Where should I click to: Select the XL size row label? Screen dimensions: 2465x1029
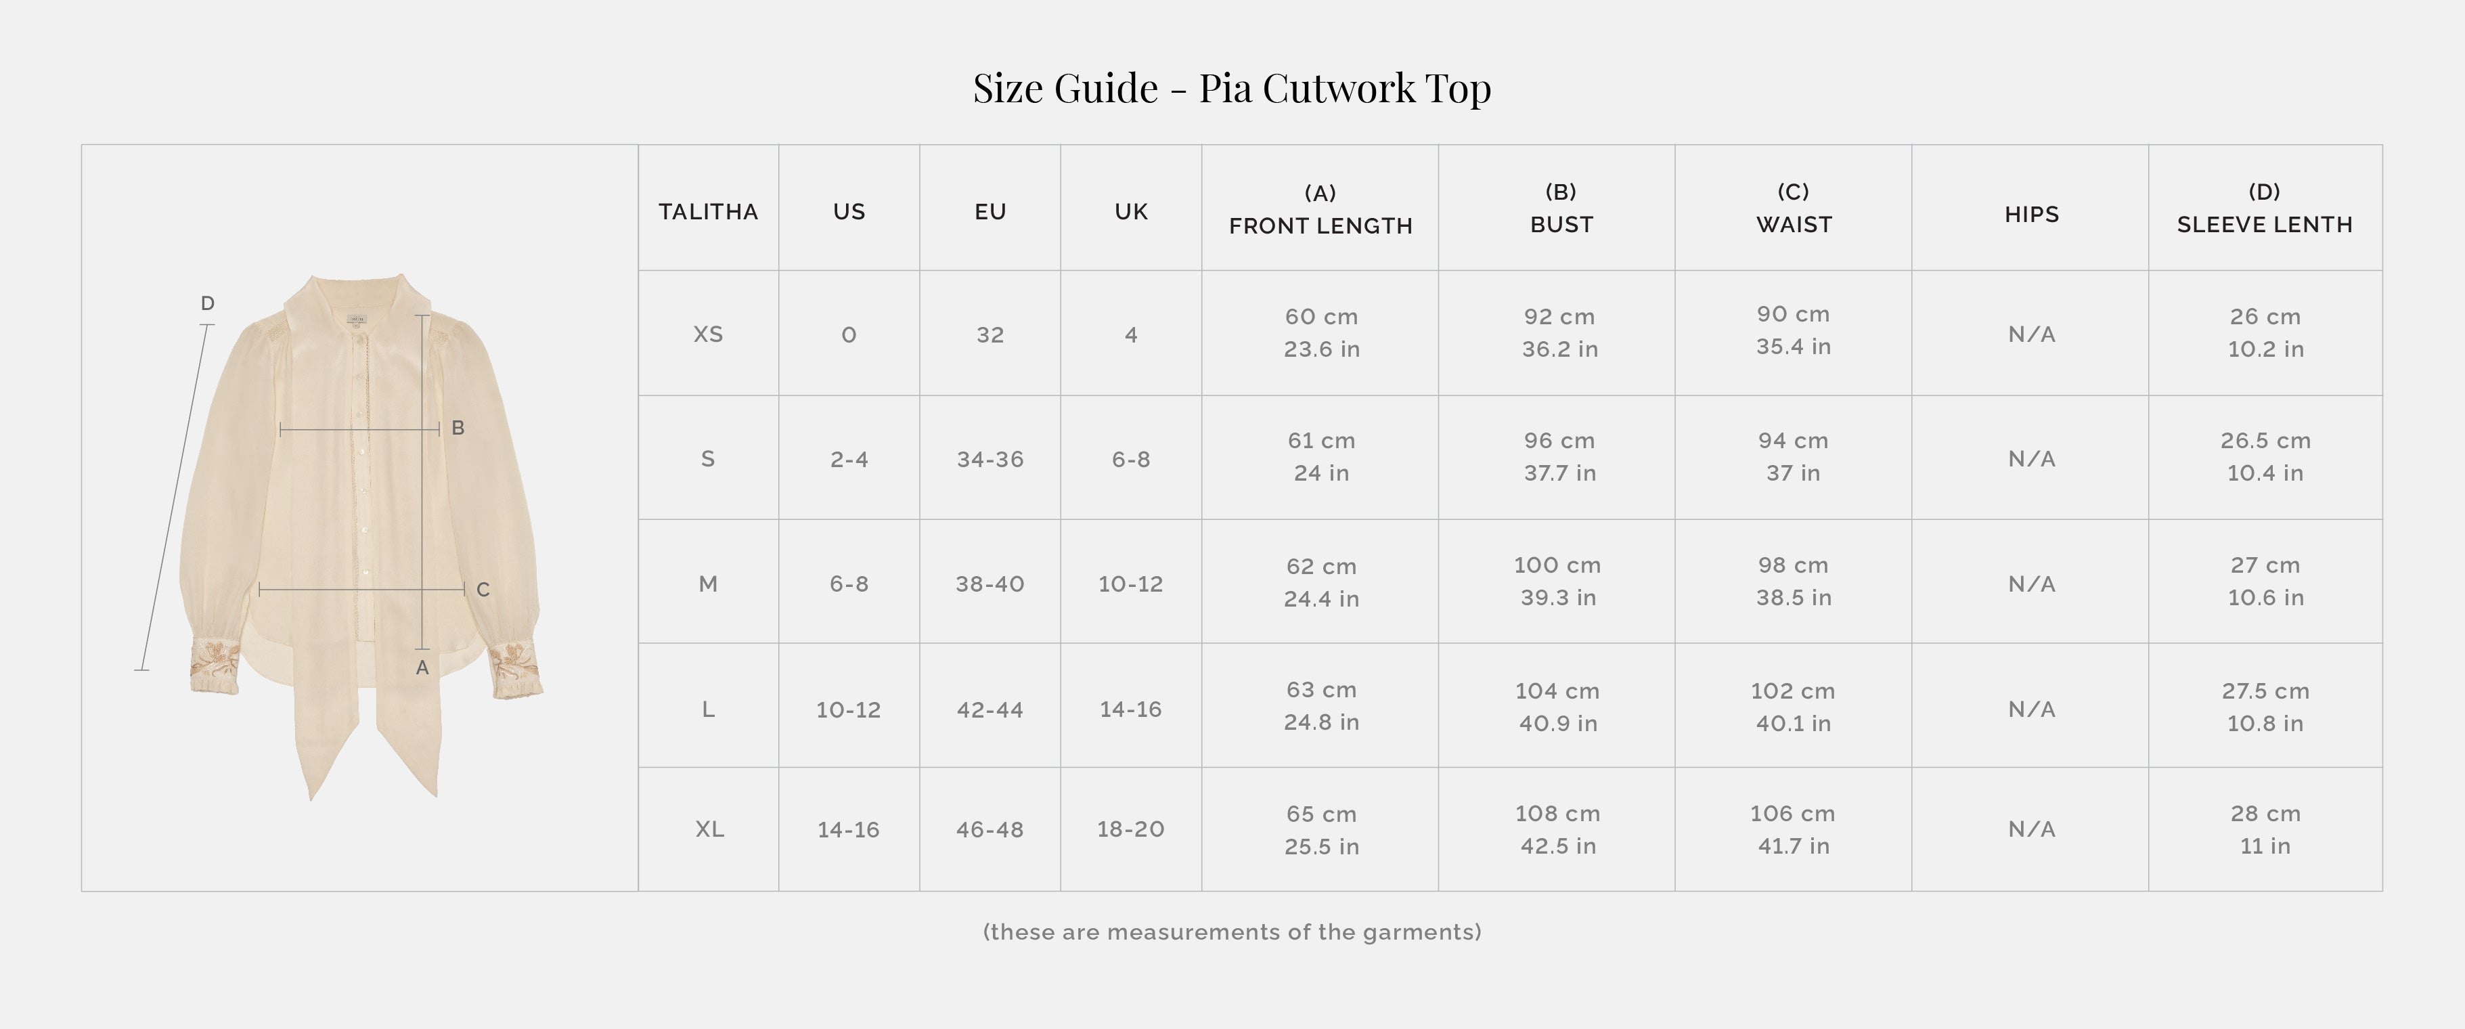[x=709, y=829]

━━━━━━━━━━━━━━━━

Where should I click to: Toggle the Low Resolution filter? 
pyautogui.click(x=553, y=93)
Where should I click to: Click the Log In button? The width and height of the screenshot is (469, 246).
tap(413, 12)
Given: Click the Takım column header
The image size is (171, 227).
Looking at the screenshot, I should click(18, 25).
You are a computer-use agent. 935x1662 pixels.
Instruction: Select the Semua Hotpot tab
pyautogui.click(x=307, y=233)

━━━━━━━━━━━━━━━━

--- What you will do ---
Above are the entries. Copy exactly the part that opens with the line containing "Where should I click to: Toggle" and closes with the line containing "You are a computer-use", and no more.

--- Output ---
Where should I click to: Toggle the Low Resolution filter? 
pyautogui.click(x=553, y=93)
Where should I click to: Click the Log In button? The width and height of the screenshot is (469, 246).
tap(413, 12)
Given: Click the Takım column header
The image size is (171, 227).
Looking at the screenshot, I should click(18, 25).
You are a computer-use agent. 935x1662 pixels.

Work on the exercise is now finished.